Thursday, June 02, 2005

Expert: Al-Qaida Has Presence In South Florida

Some Predict 'Second Wave' Of U.S. Terrorism
MIRAMAR, Fla. -- Despite the massive federal, state and local law enforcement effort to stop terrorists from entering the United States, there is no strong evidence of how well it is working.

Many experts are concerned that there are plenty of terrorists or sympathizers already in the country who have been here for years. Some are even citizens.

The Sept. 11, 2001, hijackers were the first wave and now the increasing number of arrests seems to signal a second wave of terrorism in South Florida.

Boca Raton physician Rafik Sabir is accused of conspiring to help al-Qaida. If this is true, terrorism analysts such as Walid Phares fear there is a second wave of al-Qaida terrorists operating in South Florida

"The first wave that did 9/11 had a presence here.
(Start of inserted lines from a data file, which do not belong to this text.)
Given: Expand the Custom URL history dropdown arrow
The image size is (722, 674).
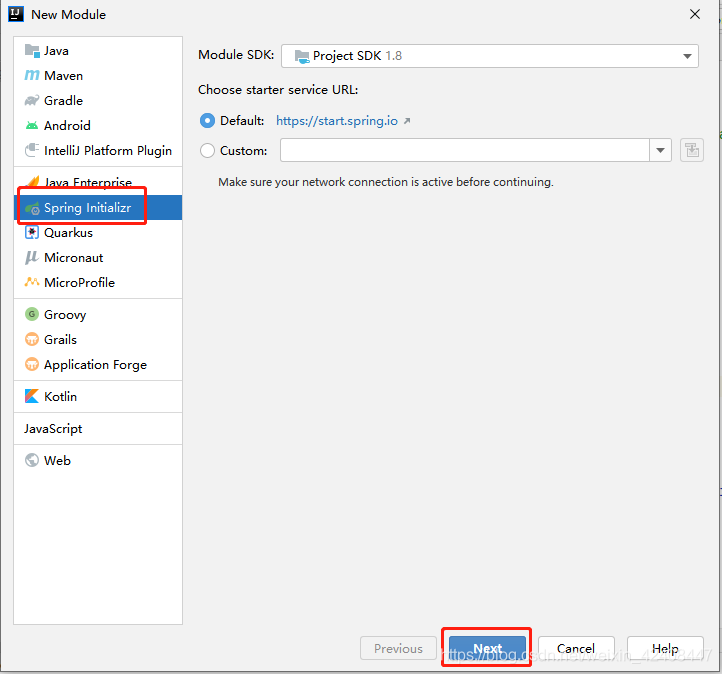Looking at the screenshot, I should tap(660, 151).
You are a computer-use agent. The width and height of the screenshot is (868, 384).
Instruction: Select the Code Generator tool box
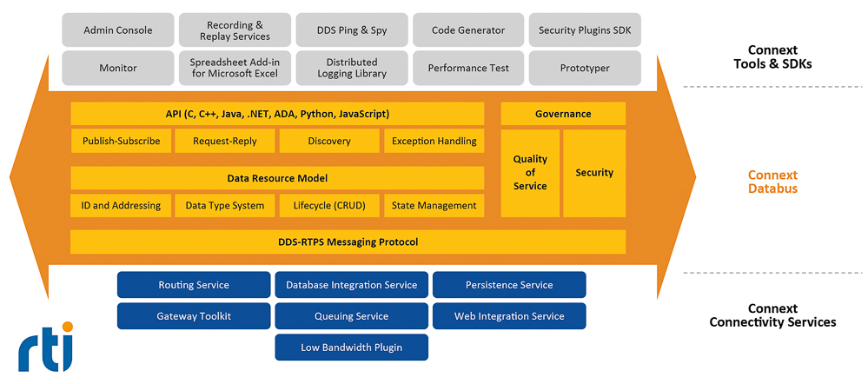(x=468, y=30)
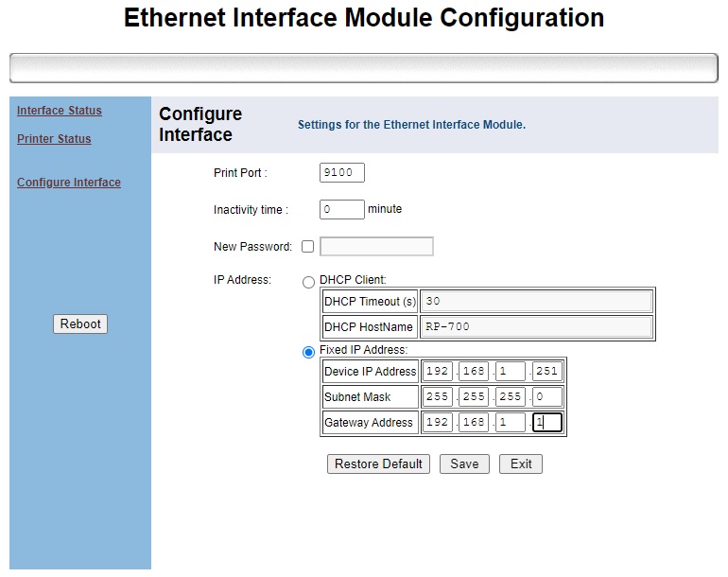Enable the New Password checkbox
This screenshot has height=577, width=728.
tap(307, 247)
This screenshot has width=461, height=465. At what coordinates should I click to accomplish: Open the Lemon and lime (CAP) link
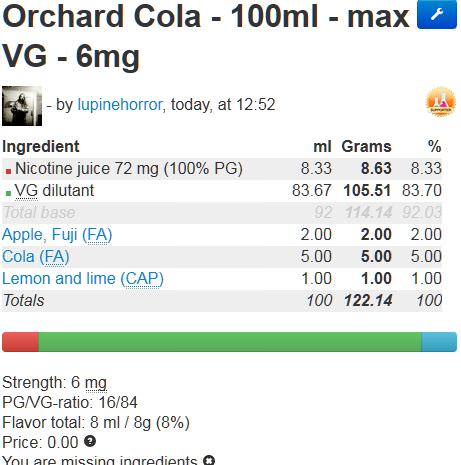coord(83,278)
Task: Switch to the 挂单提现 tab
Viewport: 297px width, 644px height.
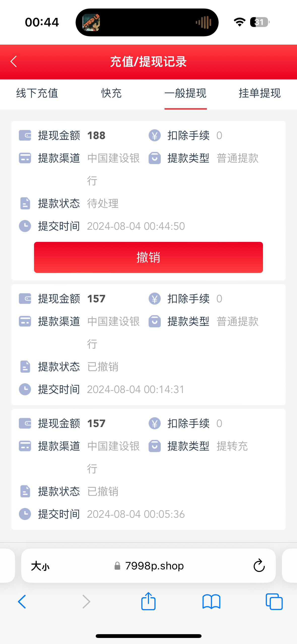Action: coord(259,93)
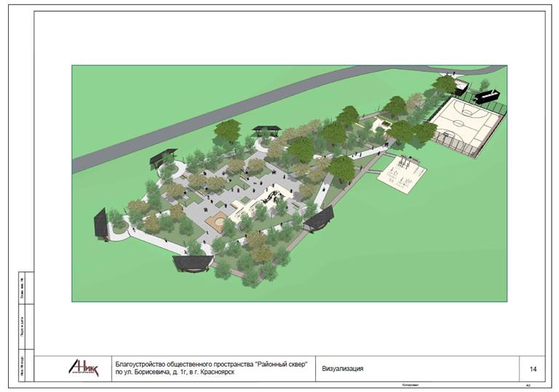559x392 pixels.
Task: Click the small gazebo at top of park
Action: (x=266, y=130)
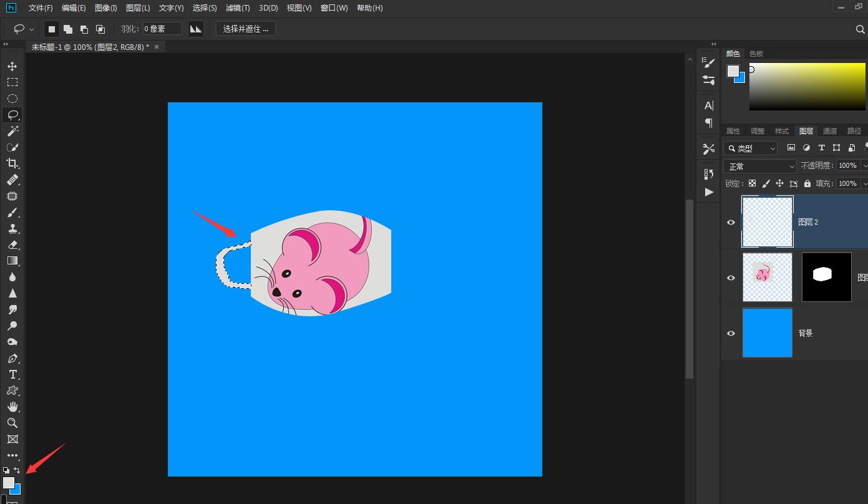Expand the 不透明度 opacity dropdown arrow
868x504 pixels.
[864, 166]
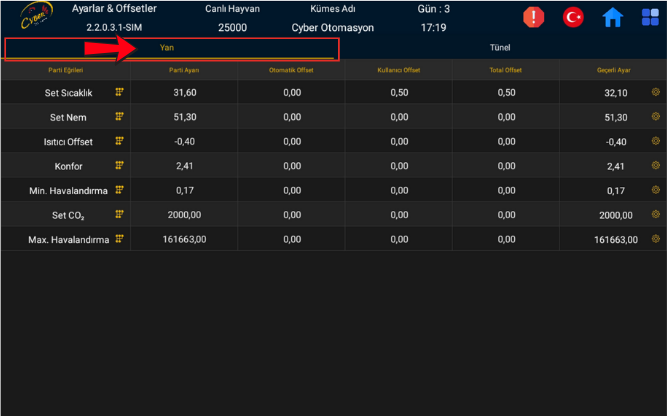Select Set Sıcaklık Kullanıcı Offset value 0,50
This screenshot has height=416, width=667.
[399, 93]
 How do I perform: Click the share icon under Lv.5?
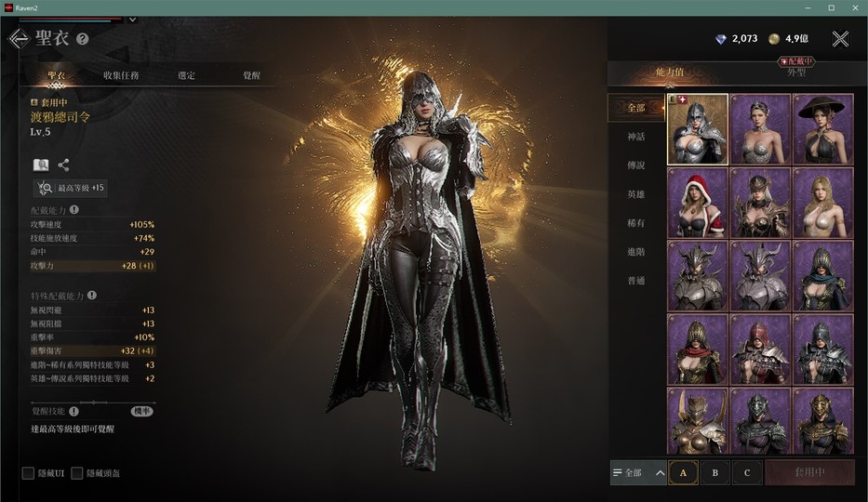(x=64, y=165)

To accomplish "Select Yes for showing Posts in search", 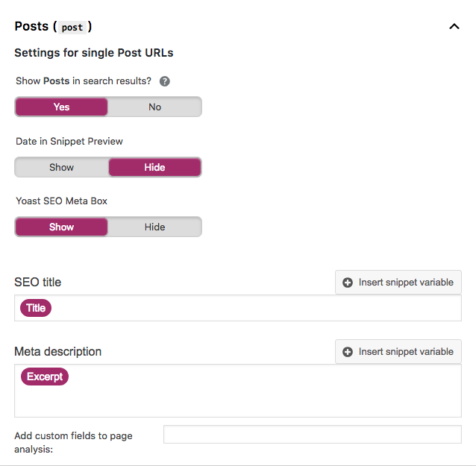I will [x=62, y=107].
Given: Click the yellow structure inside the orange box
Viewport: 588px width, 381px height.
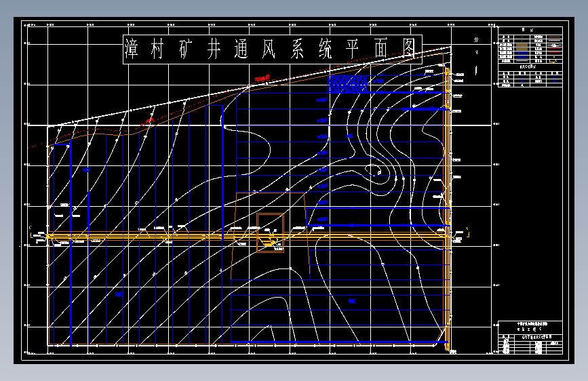Looking at the screenshot, I should [269, 241].
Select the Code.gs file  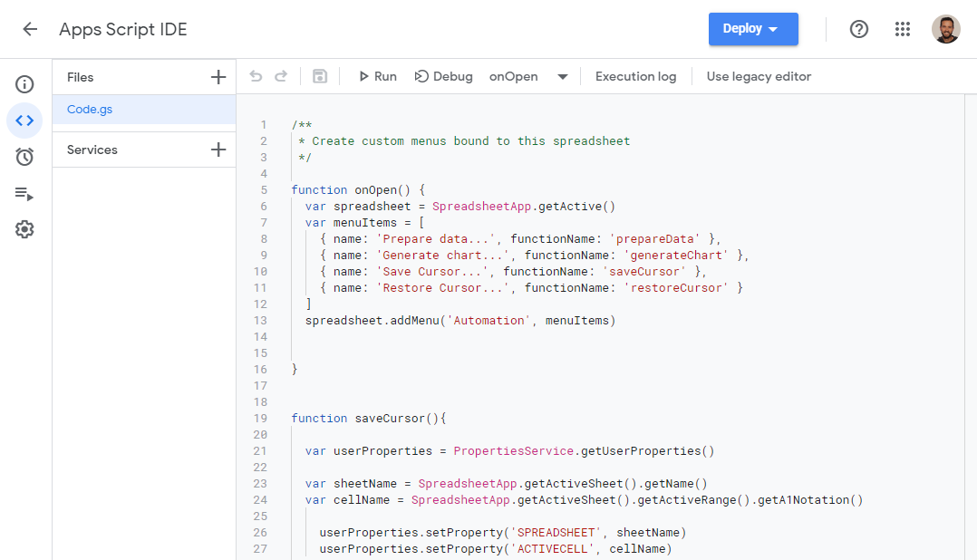point(89,109)
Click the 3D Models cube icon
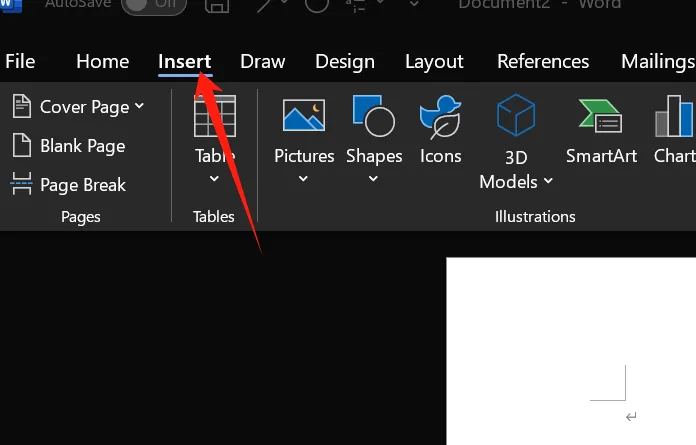This screenshot has height=445, width=696. 516,116
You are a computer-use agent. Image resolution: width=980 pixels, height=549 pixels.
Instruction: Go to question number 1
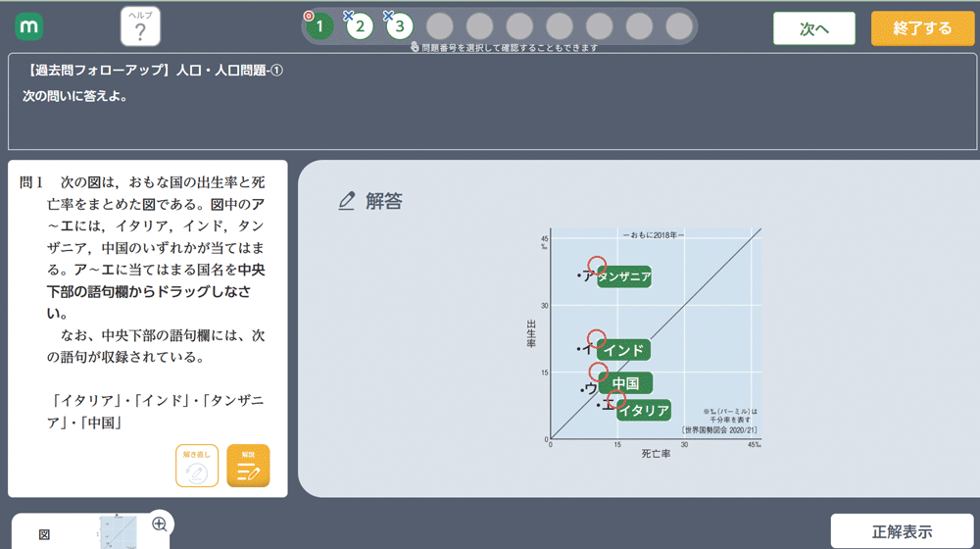click(319, 26)
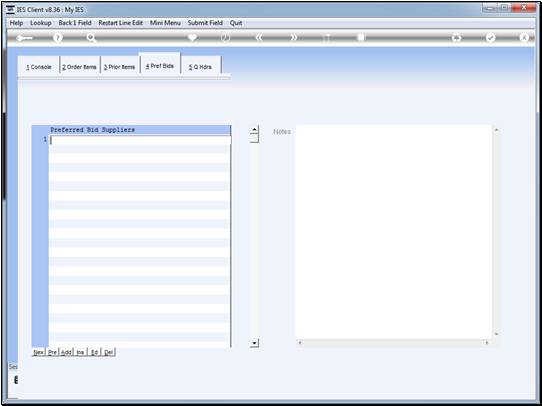Click the supplier list scroll down arrow

pos(254,343)
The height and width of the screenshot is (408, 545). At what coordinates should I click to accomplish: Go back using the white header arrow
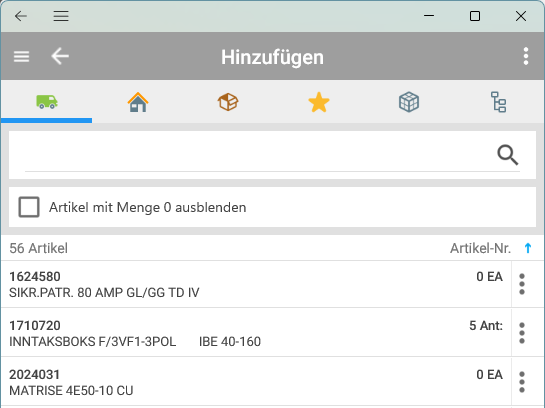click(x=60, y=56)
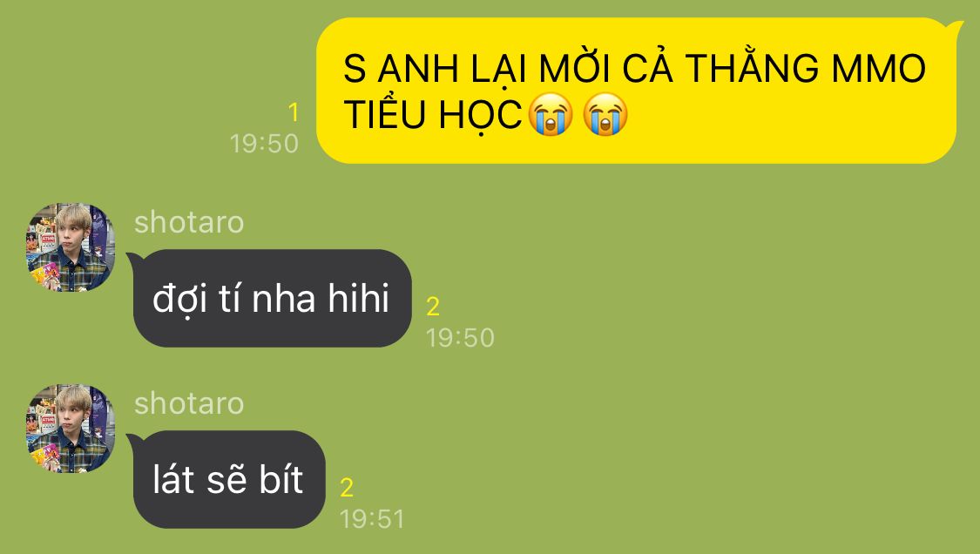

Between 9/11 and most recently, there have been many arrests in South Florida and Florida as a whole of elements who are allegedly involved," Phares said.

Since Sept. 11, 2001, the Miami FBI has investigated and apprehended dozens of al-Qaida suspects up and down the Gold Coast.

"Al-Qaida has had a presence in South Florida and continues to have a presence," terrorism analyst Steve Emerson said.

In his bookAmerican Jihad, Emerson identifies longtime terrorist cells in Fort Lauderdale and Boca Raton, where Sabir lives and was a member of the Islamic Center of Boca Raton.

Just after Sept. 11, 2001, NBC 6 discovered hate articles on its Web site attacking Jews, NBC 6's Ike Seamans reported. After our investigation, they were quickly removed.

In 1986, members of a Palestinian terrorist organization working at Broward convenience stores were arrested for selling stolen property and sending the money to the Palestinian Liberation Organization.

Could South Florida be in the midst of the second wave of international terrorism?

"The second wave will be more dangerous than the first wave because it is a piece of our society, people who've been recruited by al-Qaida and recruited themselves to al-Qaida. This model may be duplicated in many places in South Florida and around the nation," Phares said.

Experts said South Florida is so attractive to terrorists because it is international and ethnically diverse, which makes it the perfect place to blend in.